We have a 3 year old girl. A perfect, sweet, beautiful, wonderful little three year old girl. She is starting to get into all things princess - she likes fancy dresses, tiaras, jewels, necklaces, etc. She got a box of toy jewelry from someone for Christmas and it came with a necklace. The necklace have become her jewels and she slept with them on for several nights in a row even though I don't imagine they were very comfortable to sleep with.
She also loves Cinderella. I was a little surprised that Cinderella has become her preferred princess over the likes of Anna, Elsa, Rapunzel, and the others just because I think the movie is kind of slow, but she loves it. Amy took her to see the live action Cinderella when it came out earlier this year and I think that left an impression on her. In fact, she asked the other night if we could go watch Cinderella on the place that has the really big TV. I love those little descriptions.
For Christmas she also happened to get a Cinderella-like dress. It is light blue, with white and has lace. It's pretty cute, actually.
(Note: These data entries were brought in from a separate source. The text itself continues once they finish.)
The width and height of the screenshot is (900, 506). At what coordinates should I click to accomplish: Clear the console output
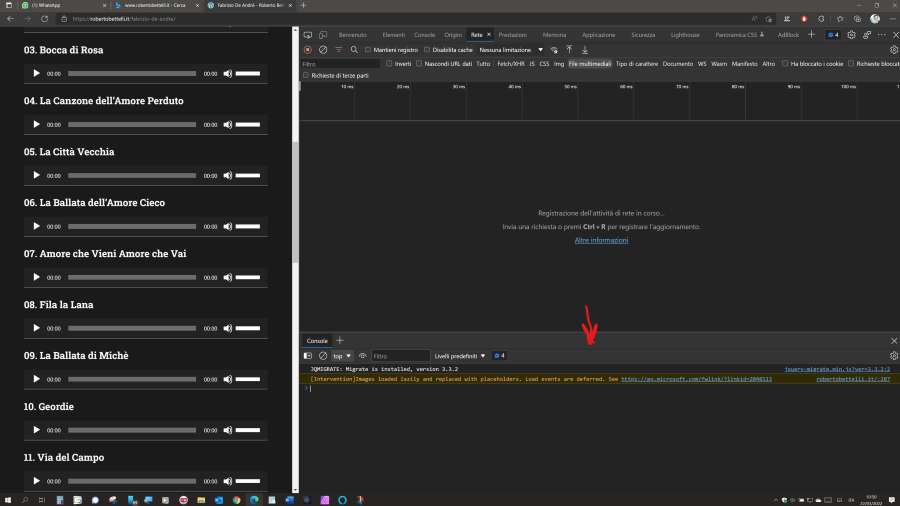click(323, 356)
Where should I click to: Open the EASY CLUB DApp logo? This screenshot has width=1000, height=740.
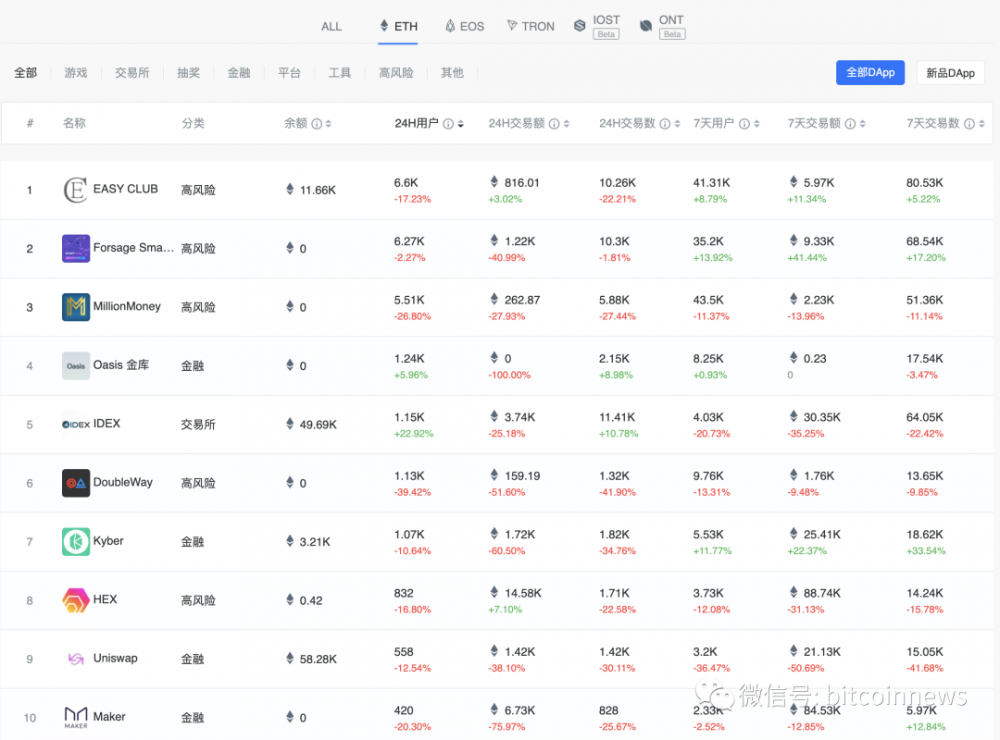coord(76,189)
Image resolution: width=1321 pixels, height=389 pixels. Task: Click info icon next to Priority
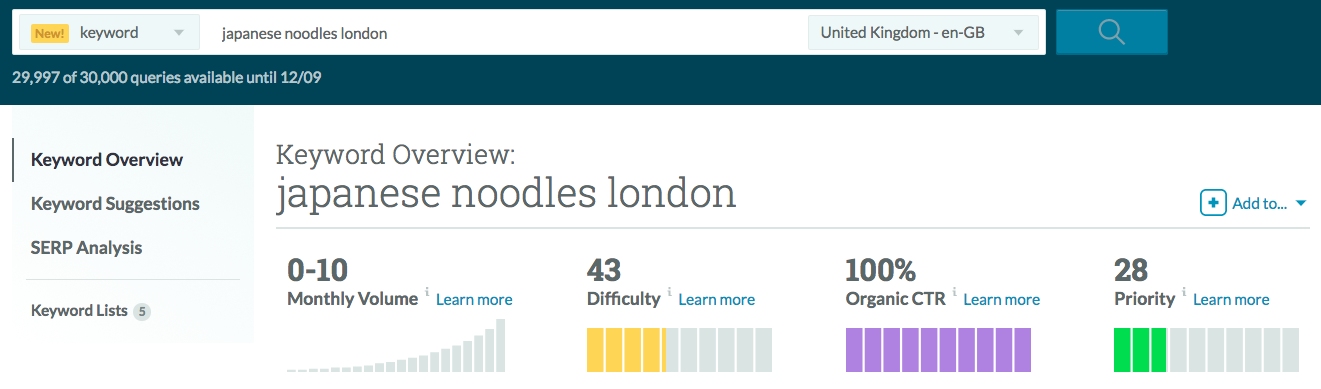(1184, 293)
I think it was yesterday that she had her dress on and kept dancing around with Amy, then would run away and Amy would yell after her, "wait! I don't even know your name!" Did I say she loves Cinderella? And that she's the cutest?
While she had the dress on she asked to look through our wedding book and Amy shared with her some memories of that day and talked with her about the different people in that book. She recognized grandmas and grandpas and is getting better at identifying who is mom's dad and mom and mine also.
It was while looking through the book that Amy said to Jane that she'll get married someday too and they had a nice little conversation about that, to which Jane replied, "maybe someday I can marry daddy too."
So there it is. For this little three year old, I am everything that it means to be a male role model. This is mostly because she doesn't have anyone else to really compare me against, but all the same, it still makes me feel a tremendous sense of responsibility. I really hope to live up to her ideal of what a husband should be.
For better or worse, I think we mostly end up recreating for our adult-selves the same relationships that we witnessed as children. Sometimes we live as a reaction against those relationships and people that we observed in our childhood, but I think there's always at least a subconscious pull back to them even when we are trying to escape. I just hope that whatever I model for Jane as a father and husband that it can be for the better and help her to aspire to great things.
I just love that little girl so much. It's maybe a bit silly, but I'm flattered that she feels that way about me.